WHAT YOU ARE ASKED TO DO
Needed from the entries below: every line that holds the word "left".
━━━ DATA FOR ANALYSIS
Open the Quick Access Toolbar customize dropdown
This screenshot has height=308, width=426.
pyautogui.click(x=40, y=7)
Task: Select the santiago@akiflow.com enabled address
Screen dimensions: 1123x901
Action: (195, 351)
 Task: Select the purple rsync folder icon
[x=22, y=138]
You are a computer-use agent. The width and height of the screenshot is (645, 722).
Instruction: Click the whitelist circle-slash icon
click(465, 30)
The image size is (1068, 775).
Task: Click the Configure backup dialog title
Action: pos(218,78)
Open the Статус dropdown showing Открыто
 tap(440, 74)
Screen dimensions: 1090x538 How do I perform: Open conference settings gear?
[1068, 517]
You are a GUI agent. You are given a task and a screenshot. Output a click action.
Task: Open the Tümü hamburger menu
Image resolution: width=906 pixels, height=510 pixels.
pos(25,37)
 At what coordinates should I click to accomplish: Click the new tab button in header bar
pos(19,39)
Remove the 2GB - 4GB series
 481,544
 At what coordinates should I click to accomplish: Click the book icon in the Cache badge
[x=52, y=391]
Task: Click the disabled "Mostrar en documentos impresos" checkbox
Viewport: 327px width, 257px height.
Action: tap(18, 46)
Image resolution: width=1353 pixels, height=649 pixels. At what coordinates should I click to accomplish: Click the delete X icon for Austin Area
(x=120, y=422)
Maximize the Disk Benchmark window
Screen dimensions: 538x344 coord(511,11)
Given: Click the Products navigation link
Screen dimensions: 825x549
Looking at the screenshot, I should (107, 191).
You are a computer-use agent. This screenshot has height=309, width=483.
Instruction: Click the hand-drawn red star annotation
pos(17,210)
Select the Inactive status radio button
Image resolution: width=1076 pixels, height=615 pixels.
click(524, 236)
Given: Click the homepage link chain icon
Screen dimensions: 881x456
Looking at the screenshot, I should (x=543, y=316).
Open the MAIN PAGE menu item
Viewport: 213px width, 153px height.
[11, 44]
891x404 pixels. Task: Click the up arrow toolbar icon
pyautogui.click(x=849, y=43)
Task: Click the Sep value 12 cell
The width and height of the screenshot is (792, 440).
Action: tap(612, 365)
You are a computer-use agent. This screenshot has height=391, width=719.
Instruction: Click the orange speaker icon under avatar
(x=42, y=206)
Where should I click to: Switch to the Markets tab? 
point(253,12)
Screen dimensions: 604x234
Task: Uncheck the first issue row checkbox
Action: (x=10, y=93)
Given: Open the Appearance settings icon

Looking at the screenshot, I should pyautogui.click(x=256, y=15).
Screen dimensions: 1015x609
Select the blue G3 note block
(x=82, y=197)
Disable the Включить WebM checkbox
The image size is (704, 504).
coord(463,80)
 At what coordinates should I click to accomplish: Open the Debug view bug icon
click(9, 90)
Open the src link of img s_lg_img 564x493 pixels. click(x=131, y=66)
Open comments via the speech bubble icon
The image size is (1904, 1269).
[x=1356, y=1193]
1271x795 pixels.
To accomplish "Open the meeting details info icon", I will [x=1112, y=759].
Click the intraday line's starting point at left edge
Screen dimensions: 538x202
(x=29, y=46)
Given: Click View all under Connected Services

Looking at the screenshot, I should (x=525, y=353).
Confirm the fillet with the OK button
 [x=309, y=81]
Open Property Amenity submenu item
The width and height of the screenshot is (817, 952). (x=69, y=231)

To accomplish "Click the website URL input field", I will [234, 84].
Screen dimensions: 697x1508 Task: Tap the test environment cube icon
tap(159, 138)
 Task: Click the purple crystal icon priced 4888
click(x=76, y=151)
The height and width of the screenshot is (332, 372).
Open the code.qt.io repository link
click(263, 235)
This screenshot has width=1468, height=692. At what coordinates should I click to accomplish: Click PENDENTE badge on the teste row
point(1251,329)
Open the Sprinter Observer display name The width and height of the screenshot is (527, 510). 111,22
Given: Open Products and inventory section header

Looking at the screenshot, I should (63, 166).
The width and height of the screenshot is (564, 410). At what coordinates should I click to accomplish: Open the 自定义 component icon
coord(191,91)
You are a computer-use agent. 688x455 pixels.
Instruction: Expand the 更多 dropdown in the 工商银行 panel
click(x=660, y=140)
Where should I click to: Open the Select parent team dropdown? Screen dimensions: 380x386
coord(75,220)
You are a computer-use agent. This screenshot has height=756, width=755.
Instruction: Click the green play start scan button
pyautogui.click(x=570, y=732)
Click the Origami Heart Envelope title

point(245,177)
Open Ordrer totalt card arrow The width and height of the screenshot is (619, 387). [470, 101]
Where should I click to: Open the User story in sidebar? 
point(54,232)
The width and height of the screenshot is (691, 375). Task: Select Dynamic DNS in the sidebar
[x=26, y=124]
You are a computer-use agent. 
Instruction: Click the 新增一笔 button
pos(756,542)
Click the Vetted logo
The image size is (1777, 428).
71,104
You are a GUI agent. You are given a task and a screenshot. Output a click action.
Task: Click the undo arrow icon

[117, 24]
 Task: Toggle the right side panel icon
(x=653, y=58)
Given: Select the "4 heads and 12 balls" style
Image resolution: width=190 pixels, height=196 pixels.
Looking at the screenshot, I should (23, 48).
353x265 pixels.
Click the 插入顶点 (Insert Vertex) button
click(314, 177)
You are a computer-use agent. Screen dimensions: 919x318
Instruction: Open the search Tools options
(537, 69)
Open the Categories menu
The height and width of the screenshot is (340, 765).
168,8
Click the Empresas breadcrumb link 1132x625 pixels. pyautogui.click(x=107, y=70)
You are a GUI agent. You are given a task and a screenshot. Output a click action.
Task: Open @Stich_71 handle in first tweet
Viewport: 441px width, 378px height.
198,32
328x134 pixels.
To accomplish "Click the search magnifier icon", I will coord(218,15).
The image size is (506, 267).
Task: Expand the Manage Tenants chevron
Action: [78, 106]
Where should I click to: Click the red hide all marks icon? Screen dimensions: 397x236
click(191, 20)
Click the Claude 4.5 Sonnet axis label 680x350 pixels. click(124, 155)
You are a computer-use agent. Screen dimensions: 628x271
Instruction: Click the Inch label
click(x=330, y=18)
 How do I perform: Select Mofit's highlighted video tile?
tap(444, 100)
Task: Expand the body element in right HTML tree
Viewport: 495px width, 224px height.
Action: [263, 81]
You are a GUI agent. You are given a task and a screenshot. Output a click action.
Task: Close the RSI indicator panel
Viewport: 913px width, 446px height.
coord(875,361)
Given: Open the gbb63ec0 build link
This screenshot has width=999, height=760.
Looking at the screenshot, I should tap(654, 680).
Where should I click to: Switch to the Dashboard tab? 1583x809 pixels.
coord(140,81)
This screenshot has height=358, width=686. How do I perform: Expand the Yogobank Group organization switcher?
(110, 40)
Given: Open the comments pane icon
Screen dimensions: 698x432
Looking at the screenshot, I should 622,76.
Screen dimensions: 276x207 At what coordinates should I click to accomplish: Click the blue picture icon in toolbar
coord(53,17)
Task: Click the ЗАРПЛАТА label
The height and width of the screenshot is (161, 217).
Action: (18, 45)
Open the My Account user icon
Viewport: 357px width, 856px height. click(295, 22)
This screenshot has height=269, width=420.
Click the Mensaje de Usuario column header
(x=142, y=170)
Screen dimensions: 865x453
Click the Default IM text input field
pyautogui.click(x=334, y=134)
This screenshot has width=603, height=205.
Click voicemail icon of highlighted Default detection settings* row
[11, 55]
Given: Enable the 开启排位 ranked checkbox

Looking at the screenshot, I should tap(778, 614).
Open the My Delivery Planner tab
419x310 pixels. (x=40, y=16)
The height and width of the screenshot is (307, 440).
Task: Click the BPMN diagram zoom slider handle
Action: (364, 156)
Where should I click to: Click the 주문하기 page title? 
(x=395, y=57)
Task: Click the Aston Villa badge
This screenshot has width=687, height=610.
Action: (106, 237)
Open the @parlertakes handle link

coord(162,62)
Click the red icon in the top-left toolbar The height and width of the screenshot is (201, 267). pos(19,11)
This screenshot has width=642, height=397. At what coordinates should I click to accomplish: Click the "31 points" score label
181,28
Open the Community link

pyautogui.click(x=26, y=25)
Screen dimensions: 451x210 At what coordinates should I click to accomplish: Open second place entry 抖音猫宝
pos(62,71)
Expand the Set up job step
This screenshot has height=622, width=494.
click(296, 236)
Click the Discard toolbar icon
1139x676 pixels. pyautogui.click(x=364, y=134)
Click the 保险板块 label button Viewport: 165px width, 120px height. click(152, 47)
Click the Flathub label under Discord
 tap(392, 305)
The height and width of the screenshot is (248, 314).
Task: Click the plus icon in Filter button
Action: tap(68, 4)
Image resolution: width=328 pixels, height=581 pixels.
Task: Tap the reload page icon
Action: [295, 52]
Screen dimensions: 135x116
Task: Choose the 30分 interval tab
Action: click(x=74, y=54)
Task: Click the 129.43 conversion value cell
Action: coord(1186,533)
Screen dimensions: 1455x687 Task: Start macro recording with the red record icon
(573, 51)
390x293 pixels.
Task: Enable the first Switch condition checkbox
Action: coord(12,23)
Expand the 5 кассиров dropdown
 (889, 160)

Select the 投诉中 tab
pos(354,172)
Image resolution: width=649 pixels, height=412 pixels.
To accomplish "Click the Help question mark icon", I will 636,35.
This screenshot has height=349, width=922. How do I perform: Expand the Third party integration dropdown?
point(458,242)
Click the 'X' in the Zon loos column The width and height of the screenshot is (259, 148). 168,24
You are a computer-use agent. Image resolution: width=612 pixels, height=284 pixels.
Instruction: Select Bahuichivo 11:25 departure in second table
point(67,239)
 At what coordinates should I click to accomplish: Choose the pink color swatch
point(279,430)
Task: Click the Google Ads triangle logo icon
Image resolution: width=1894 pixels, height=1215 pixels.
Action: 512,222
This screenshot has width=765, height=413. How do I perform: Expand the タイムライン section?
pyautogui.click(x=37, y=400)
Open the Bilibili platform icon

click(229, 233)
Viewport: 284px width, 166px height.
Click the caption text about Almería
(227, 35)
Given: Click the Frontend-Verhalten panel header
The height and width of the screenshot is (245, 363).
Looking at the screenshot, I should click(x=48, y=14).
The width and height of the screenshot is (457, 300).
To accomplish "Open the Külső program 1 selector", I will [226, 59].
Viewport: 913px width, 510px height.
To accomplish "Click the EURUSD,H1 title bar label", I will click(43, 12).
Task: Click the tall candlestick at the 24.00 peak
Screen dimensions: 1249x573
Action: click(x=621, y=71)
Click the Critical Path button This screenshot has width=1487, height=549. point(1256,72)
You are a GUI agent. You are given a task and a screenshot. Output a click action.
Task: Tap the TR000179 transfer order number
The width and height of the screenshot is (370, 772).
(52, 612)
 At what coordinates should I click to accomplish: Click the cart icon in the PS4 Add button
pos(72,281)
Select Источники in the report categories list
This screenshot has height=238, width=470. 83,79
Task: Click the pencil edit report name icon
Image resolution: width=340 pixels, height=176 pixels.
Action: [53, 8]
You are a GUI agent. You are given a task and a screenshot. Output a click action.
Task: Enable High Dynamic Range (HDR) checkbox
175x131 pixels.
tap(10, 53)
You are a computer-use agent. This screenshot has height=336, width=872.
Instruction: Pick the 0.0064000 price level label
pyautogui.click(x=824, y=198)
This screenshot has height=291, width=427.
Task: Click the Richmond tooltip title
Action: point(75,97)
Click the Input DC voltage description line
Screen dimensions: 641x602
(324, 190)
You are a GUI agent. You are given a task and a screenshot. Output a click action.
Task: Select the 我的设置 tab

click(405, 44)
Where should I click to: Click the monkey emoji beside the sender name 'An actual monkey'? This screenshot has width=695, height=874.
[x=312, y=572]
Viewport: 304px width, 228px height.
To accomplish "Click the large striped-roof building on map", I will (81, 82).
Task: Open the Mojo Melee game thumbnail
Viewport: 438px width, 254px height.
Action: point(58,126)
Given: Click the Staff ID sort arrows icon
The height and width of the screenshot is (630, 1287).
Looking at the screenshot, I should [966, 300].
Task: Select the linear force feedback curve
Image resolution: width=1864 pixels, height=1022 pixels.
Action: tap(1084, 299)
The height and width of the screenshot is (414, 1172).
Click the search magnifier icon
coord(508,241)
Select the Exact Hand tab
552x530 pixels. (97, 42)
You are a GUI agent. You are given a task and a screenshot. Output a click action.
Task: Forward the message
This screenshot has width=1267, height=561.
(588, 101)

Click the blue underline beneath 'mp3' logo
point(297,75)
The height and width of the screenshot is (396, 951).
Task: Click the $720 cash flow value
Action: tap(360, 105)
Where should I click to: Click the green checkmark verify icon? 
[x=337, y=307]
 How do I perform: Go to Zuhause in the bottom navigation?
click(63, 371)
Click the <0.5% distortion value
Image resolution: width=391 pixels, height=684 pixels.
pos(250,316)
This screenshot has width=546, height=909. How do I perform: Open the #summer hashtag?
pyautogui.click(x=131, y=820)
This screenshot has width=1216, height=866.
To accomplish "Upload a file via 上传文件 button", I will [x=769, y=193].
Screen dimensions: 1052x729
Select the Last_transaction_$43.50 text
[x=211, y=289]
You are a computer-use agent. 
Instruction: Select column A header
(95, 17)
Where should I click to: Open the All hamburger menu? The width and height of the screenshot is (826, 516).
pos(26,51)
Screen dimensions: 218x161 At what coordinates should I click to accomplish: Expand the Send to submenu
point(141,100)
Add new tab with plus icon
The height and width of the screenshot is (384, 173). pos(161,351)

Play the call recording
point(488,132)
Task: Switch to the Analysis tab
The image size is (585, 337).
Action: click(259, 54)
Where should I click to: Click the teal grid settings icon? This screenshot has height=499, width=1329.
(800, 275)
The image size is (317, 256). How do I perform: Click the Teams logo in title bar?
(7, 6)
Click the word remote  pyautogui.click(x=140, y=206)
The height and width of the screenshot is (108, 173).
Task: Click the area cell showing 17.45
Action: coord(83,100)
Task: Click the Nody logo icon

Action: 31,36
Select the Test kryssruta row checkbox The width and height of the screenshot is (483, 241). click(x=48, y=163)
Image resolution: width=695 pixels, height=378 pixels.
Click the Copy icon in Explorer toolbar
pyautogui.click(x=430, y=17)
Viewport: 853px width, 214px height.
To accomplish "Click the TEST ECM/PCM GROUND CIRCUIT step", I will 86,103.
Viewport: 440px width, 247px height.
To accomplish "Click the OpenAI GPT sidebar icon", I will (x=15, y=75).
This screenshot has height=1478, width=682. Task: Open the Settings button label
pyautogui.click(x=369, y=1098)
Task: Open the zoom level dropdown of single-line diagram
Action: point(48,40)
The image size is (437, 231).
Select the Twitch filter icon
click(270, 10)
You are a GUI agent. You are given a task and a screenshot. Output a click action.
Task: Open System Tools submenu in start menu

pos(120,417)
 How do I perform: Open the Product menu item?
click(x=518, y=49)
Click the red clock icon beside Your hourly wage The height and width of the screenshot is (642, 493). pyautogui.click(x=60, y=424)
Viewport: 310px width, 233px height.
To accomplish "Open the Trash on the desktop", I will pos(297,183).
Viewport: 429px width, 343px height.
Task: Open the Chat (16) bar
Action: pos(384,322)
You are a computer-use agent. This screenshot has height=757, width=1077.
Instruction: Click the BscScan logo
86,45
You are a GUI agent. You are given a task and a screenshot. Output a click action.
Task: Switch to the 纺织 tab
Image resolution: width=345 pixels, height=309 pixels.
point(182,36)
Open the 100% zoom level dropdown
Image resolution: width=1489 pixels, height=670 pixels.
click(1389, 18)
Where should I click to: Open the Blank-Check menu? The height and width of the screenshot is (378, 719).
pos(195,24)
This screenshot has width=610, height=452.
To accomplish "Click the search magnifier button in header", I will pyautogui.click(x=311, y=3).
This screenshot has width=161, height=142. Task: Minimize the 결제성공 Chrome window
━━━━━━
RESULT BELOW
Click the intraday line's starting point at left edge
Click the red icon in the top-left toolbar The height and width of the screenshot is (201, 267). pos(19,11)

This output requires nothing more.